La pareja se mira entre los pliegues de la almohada, sabiéndose desconocidos y distantes, no hay nada más que hacer, la ebullición ha pasado y se lleva consigo el vapor de la madrugada, se recupera la serenidad y con ella la cordura. Él se viste lentamente sin mirar atrás, su ropa tendida sobre el piso sabe que es momento de partir, de encontrarse con la piel curtida de sal, es momento de regresar a la frescura de la noche.

Dos personas que por instantes vivieron la más linda cercanía, que posaron sus recónditos secretos por encima del otro, sin pudor, sin miedo ni tapujos, se despiden fríamente sin saber siquiera sus nombres.
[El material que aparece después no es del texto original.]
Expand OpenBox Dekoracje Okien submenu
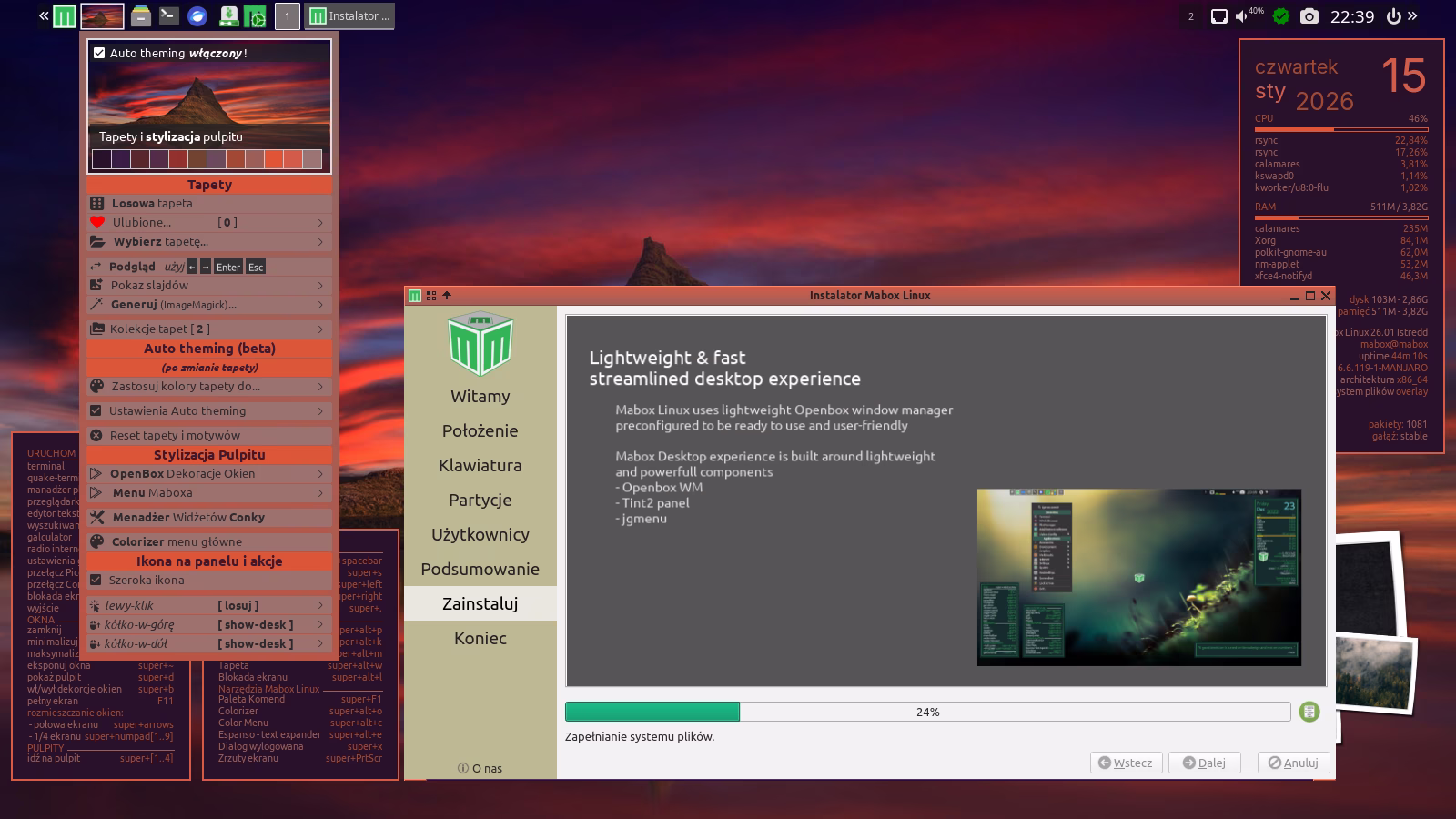(209, 473)

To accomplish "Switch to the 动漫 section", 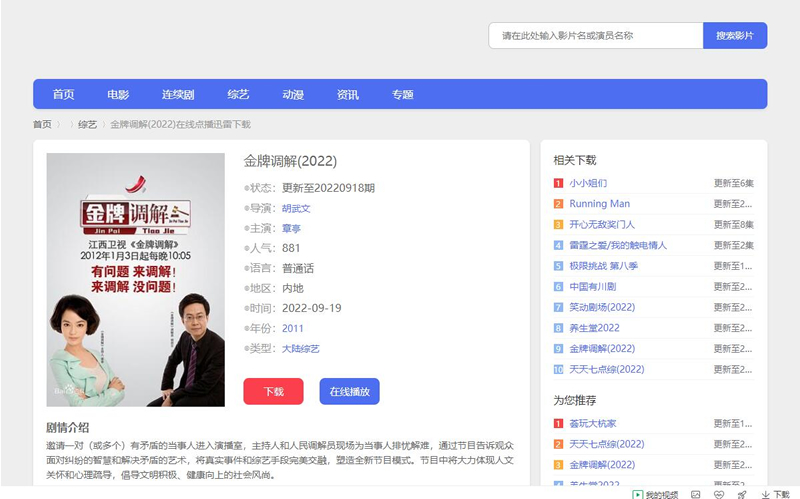I will click(x=293, y=95).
Ella viéndose sola en la habitación, cubre su piel envolviéndola en la sábana blanca, se levanta de su lecho y camina hacia la ventana, abre aquellas puertas más altas que sí misma, asoma sus pies desnudos al balcón y una brisa fresca acaricia su cabello alborotado, enfriándole el rostro y mojando sus labios.

Entonces recuerda aquel revoloteo de mariposas sobre el volcán, aquellas manos recorriéndola sin precaución, viene un escalofrío, una sonrisa coqueta y un suspiro pausado, cierra los ojos y está de nuevo en una situación distante, la imagen de un hombre sobre ella sonroja sus mejillas mientras que el calor desafía bravío a la impertinente frescura del balcón, las manos, los pies y el rostro se congelan al contacto con la noche, mientras que el calor vuelve sin respeto a asomarse bajo las arrugas de la sábana, una sábana que aún conserva el olor sensual del sudor.